■ **EXERCISE REQUIREMENTS**
Could you output every record below exactly as it appears?

■ **RECORDS FOR THIS EXERCISE**

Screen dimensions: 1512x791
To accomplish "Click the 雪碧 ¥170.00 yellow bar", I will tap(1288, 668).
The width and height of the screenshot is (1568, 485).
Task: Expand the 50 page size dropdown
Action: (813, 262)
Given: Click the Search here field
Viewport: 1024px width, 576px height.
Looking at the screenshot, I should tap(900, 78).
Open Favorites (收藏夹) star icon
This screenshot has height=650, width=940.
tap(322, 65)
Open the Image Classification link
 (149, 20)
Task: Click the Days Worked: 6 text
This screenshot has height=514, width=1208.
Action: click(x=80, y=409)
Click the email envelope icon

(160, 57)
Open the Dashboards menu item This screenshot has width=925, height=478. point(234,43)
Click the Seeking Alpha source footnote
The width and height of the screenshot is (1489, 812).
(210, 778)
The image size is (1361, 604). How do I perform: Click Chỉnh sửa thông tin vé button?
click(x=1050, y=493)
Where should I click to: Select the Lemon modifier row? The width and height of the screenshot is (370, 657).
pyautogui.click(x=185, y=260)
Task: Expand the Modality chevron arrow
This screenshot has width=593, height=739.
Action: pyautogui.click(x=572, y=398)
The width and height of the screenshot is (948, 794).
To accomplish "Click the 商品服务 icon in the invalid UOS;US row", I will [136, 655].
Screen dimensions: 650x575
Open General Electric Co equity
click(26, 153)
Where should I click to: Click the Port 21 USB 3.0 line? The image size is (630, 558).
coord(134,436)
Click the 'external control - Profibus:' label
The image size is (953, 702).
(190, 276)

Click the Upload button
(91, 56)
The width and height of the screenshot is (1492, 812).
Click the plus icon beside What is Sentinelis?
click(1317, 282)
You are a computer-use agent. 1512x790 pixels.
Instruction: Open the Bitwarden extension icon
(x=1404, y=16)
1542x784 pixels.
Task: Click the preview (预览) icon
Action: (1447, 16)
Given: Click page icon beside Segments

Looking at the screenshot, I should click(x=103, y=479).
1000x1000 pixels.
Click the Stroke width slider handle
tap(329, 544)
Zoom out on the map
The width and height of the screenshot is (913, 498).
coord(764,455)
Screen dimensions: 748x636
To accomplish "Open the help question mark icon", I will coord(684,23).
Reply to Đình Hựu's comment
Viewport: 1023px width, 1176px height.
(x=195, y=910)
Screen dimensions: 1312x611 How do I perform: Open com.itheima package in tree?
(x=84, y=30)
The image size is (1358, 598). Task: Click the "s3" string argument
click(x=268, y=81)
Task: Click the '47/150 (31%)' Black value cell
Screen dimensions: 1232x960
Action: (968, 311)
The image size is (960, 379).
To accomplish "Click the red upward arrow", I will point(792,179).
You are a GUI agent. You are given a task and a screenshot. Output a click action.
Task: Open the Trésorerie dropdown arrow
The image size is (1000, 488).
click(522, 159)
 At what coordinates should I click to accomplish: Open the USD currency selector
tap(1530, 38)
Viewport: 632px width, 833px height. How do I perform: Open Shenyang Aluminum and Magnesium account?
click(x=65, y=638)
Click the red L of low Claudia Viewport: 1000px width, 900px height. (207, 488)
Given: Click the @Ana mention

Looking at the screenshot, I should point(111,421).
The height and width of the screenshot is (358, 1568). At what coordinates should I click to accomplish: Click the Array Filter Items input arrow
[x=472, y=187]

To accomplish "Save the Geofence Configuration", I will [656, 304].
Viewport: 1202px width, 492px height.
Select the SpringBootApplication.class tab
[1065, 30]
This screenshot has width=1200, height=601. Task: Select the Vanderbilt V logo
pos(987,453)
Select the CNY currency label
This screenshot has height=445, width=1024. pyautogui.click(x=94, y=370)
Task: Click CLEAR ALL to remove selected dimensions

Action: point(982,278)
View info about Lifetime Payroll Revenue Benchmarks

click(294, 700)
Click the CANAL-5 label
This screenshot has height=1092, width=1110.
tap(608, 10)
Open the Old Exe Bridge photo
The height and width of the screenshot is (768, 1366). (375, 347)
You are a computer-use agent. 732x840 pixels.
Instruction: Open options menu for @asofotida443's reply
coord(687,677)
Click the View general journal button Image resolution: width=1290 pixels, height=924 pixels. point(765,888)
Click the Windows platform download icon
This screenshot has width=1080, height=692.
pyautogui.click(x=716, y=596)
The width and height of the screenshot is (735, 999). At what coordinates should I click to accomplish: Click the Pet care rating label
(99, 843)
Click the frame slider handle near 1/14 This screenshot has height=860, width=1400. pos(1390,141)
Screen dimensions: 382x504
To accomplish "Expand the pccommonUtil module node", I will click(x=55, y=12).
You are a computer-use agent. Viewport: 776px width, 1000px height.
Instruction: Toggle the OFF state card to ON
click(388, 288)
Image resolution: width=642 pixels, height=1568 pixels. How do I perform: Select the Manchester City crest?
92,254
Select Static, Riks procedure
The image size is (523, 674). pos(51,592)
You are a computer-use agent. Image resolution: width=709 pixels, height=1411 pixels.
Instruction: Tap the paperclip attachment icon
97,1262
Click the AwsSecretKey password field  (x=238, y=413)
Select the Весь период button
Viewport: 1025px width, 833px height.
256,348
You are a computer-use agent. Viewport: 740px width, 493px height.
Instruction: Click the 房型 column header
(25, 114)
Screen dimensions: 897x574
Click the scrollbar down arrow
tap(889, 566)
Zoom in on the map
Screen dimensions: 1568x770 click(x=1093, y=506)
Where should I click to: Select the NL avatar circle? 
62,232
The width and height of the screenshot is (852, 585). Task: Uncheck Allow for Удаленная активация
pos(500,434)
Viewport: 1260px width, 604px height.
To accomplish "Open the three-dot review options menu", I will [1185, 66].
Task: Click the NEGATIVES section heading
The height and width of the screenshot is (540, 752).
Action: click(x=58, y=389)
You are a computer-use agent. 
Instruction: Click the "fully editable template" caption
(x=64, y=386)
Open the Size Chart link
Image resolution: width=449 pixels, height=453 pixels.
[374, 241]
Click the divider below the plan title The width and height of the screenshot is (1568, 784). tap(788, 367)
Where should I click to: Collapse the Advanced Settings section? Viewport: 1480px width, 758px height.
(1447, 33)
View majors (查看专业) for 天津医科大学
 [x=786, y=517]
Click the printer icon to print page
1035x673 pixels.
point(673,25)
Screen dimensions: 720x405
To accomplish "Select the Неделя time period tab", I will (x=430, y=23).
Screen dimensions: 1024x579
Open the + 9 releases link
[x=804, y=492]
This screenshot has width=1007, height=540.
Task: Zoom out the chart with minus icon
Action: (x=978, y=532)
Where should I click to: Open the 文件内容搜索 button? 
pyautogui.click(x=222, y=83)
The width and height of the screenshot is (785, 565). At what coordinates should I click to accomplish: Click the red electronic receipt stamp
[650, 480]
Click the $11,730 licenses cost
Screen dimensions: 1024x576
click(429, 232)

■ **ANSWER SECTION**
Screen dimensions: 1512x791
To accomplish "Click the 雪碧 ¥170.00 yellow bar", I will tap(1288, 668).
The width and height of the screenshot is (1568, 485).
Task: Expand the 50 page size dropdown
Action: (813, 262)
Given: Click the Search here field
Viewport: 1024px width, 576px height.
Looking at the screenshot, I should tap(900, 78).
Open Favorites (收藏夹) star icon
This screenshot has height=650, width=940.
tap(322, 65)
Open the Image Classification link
 (149, 20)
Task: Click the Days Worked: 6 text
This screenshot has height=514, width=1208.
Action: click(x=80, y=409)
Click the email envelope icon

(160, 57)
Open the Dashboards menu item This screenshot has width=925, height=478. point(234,43)
Click the Seeking Alpha source footnote
The width and height of the screenshot is (1489, 812).
(210, 778)
The image size is (1361, 604). How do I perform: Click Chỉnh sửa thông tin vé button?
click(x=1050, y=493)
Where should I click to: Select the Lemon modifier row? The width and height of the screenshot is (370, 657).
pyautogui.click(x=185, y=260)
Task: Expand the Modality chevron arrow
This screenshot has width=593, height=739.
Action: pyautogui.click(x=572, y=398)
The width and height of the screenshot is (948, 794).
To accomplish "Click the 商品服务 icon in the invalid UOS;US row", I will [136, 655].
Screen dimensions: 650x575
Open General Electric Co equity
click(26, 153)
Where should I click to: Click the Port 21 USB 3.0 line? The image size is (630, 558).
coord(134,436)
Click the 'external control - Profibus:' label
The image size is (953, 702).
(190, 276)

Click the Upload button
(91, 56)
The width and height of the screenshot is (1492, 812).
Click the plus icon beside What is Sentinelis?
click(1317, 282)
You are a computer-use agent. 1512x790 pixels.
Instruction: Open the Bitwarden extension icon
(x=1404, y=16)
1542x784 pixels.
Task: Click the preview (预览) icon
Action: (1447, 16)
Given: Click page icon beside Segments

Looking at the screenshot, I should click(x=103, y=479).
1000x1000 pixels.
Click the Stroke width slider handle
tap(329, 544)
Zoom out on the map
The width and height of the screenshot is (913, 498).
coord(764,455)
Screen dimensions: 748x636
To accomplish "Open the help question mark icon", I will coord(684,23).
Reply to Đình Hựu's comment
Viewport: 1023px width, 1176px height.
(x=195, y=910)
Screen dimensions: 1312x611 How do I perform: Open com.itheima package in tree?
(x=84, y=30)
The image size is (1358, 598). Task: Click the "s3" string argument
click(x=268, y=81)
Task: Click the '47/150 (31%)' Black value cell
Screen dimensions: 1232x960
Action: (968, 311)
The image size is (960, 379).
To accomplish "Click the red upward arrow", I will point(792,179).
You are a GUI agent. You are given a task and a screenshot. Output a click action.
Task: Open the Trésorerie dropdown arrow
The image size is (1000, 488).
click(522, 159)
 At what coordinates should I click to accomplish: Open the USD currency selector
tap(1530, 38)
Viewport: 632px width, 833px height. How do I perform: Open Shenyang Aluminum and Magnesium account?
click(x=65, y=638)
Click the red L of low Claudia Viewport: 1000px width, 900px height. (207, 488)
Given: Click the @Ana mention

Looking at the screenshot, I should point(111,421).
The height and width of the screenshot is (358, 1568). At what coordinates should I click to accomplish: Click the Array Filter Items input arrow
[x=472, y=187]

To accomplish "Save the Geofence Configuration", I will [656, 304].
Viewport: 1202px width, 492px height.
Select the SpringBootApplication.class tab
[1065, 30]
This screenshot has width=1200, height=601. Task: Select the Vanderbilt V logo
pos(987,453)
Select the CNY currency label
This screenshot has height=445, width=1024. pyautogui.click(x=94, y=370)
Task: Click CLEAR ALL to remove selected dimensions

Action: point(982,278)
View info about Lifetime Payroll Revenue Benchmarks

click(294, 700)
Click the CANAL-5 label
This screenshot has height=1092, width=1110.
tap(608, 10)
Open the Old Exe Bridge photo
The height and width of the screenshot is (768, 1366). (375, 347)
You are a computer-use agent. 732x840 pixels.
Instruction: Open options menu for @asofotida443's reply
coord(687,677)
Click the View general journal button Image resolution: width=1290 pixels, height=924 pixels. point(765,888)
Click the Windows platform download icon
This screenshot has width=1080, height=692.
pyautogui.click(x=716, y=596)
The width and height of the screenshot is (735, 999). At what coordinates should I click to accomplish: Click the Pet care rating label
(99, 843)
Click the frame slider handle near 1/14 This screenshot has height=860, width=1400. pos(1390,141)
Screen dimensions: 382x504
To accomplish "Expand the pccommonUtil module node", I will click(x=55, y=12).
You are a computer-use agent. Viewport: 776px width, 1000px height.
Instruction: Toggle the OFF state card to ON
click(388, 288)
Image resolution: width=642 pixels, height=1568 pixels. How do I perform: Select the Manchester City crest?
92,254
Select Static, Riks procedure
The image size is (523, 674). pos(51,592)
You are a computer-use agent. Image resolution: width=709 pixels, height=1411 pixels.
Instruction: Tap the paperclip attachment icon
97,1262
Click the AwsSecretKey password field  (x=238, y=413)
Select the Весь период button
Viewport: 1025px width, 833px height.
256,348
You are a computer-use agent. Viewport: 740px width, 493px height.
Instruction: Click the 房型 column header
(25, 114)
Screen dimensions: 897x574
Click the scrollbar down arrow
tap(889, 566)
Zoom in on the map
Screen dimensions: 1568x770 click(x=1093, y=506)
Where should I click to: Select the NL avatar circle? 
62,232
The width and height of the screenshot is (852, 585). Task: Uncheck Allow for Удаленная активация
pos(500,434)
Viewport: 1260px width, 604px height.
To accomplish "Open the three-dot review options menu", I will [1185, 66].
Task: Click the NEGATIVES section heading
The height and width of the screenshot is (540, 752).
Action: click(x=58, y=389)
You are a computer-use agent. 
Instruction: Click the "fully editable template" caption
(x=64, y=386)
Open the Size Chart link
Image resolution: width=449 pixels, height=453 pixels.
[374, 241]
Click the divider below the plan title The width and height of the screenshot is (1568, 784). tap(788, 367)
Where should I click to: Collapse the Advanced Settings section? Viewport: 1480px width, 758px height.
(1447, 33)
View majors (查看专业) for 天津医科大学
 [x=786, y=517]
Click the printer icon to print page
1035x673 pixels.
point(673,25)
Screen dimensions: 720x405
To accomplish "Select the Неделя time period tab", I will (x=430, y=23).
Screen dimensions: 1024x579
Open the + 9 releases link
[x=804, y=492]
This screenshot has width=1007, height=540.
Task: Zoom out the chart with minus icon
Action: (x=978, y=532)
Where should I click to: Open the 文件内容搜索 button? 
pyautogui.click(x=222, y=83)
The width and height of the screenshot is (785, 565). At what coordinates should I click to accomplish: Click the red electronic receipt stamp
[650, 480]
Click the $11,730 licenses cost
Screen dimensions: 1024x576
click(429, 232)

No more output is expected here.